Тот, что с сигаретой, затушил её, после убрал в карман. Как и кулек с пеплом. Следов, стало быть, оставлять не желает.
— Я… я давно за ними приглядываю. Местные их опасаются. Но это… Васильев, стереотипы. Давно уж боги к людям не сходили. Потому, думаю, что от той силы и не осталось ничего.
— Вот и я о том же… мы жалобу подадим, попросим пересмотра старых договоров, но это когда еще будет…
— Дочка её из города вернулась. Да с хахалем, который вроде как при деньгах, но думаю, что врут. Человек при деньгах не станет у старухи столоваться. Хотя машинка знатная, но, думаю, взял в кредит, чтоб бабам пыль в глаза пускать. Если матери не станет, девку можно будет поприжать. Надавить.
Сорока затрещала, и человек дернулся.
Взгляд его скользнул за птицей, которая перелетела на другое дерево. И Оленька сглотнула. Спасибо… и птице. И лесу. И…
— Да не дергайся, тихо тут…
— Не скажи… Игорек вечно в лесу торчит, как бы… — ноздри человека раздулись, и Оленька испугалась, что сейчас он почует её запах. И человек чихнул, но…
Не почуял.
Только лес загудел и, отзываясь на Оленькину мольбу, резко, сильно запахло живицей.

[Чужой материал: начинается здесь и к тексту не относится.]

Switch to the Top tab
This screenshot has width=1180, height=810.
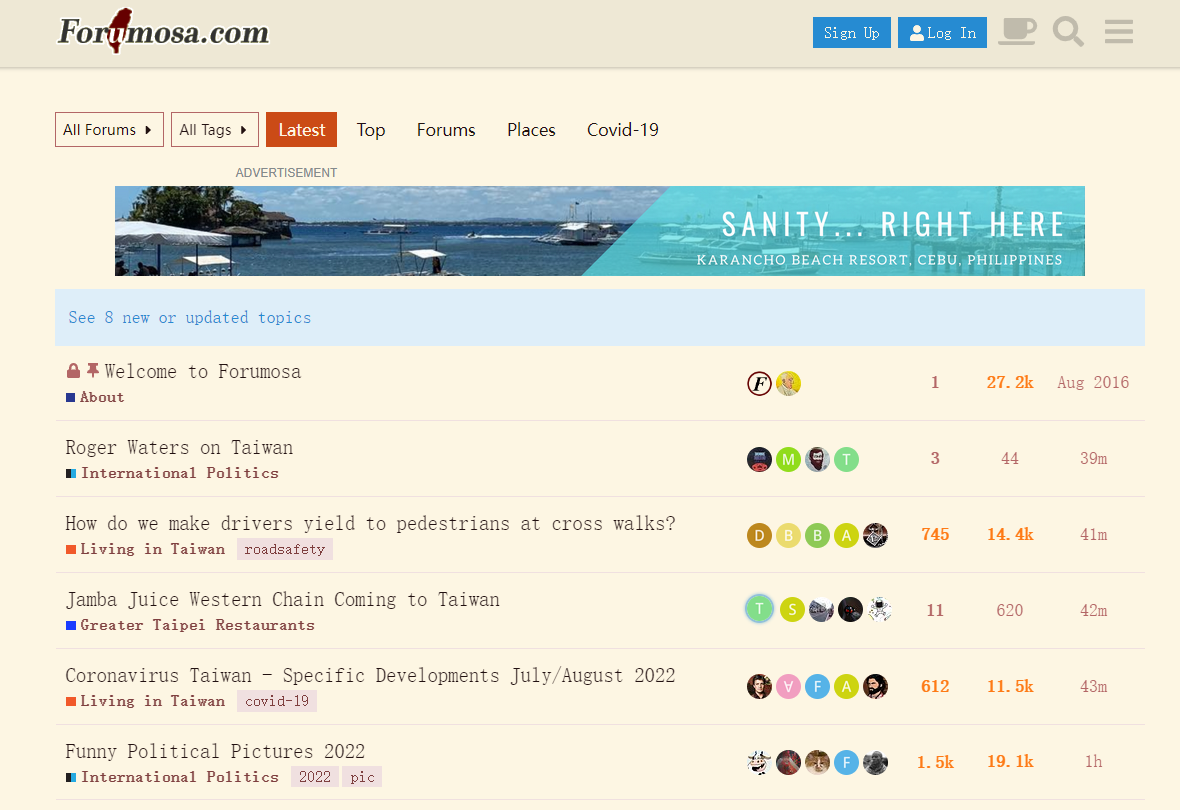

— В общем, так… с мальчишкой я разберусь. Тимоха все сделает верно, а ты уж тоже смотри, не оплошай… чтобы было кому встретить.
— Встретят.
— И помни, искать их будут хорошо.
— Не найдут, — сказал тот, лысоватый, вытирая испарину.
А Оленька ему как-то сразу вот и поверила.
Сердце заколотилось быстро-быстро. Она… она вдруг ясно осознала, что, если эти двое, которые внизу, поймут про неё, про Оленьку, про то, что слышала она и видела, ей… не поможет ни имя родовое, ни вереница предков.
Её…
Её ведь тоже не найдут.
И, закрыв глаза, она взмолилась, богам ли, лесу, главное, что загудели, зашумели ветви, потянуло то ли холодом вековым, то ли жаром скрытым. И эти двое смолкли, правда, ненадолго. Вот, один головой тряхнул, будто от наваждения избавляясь.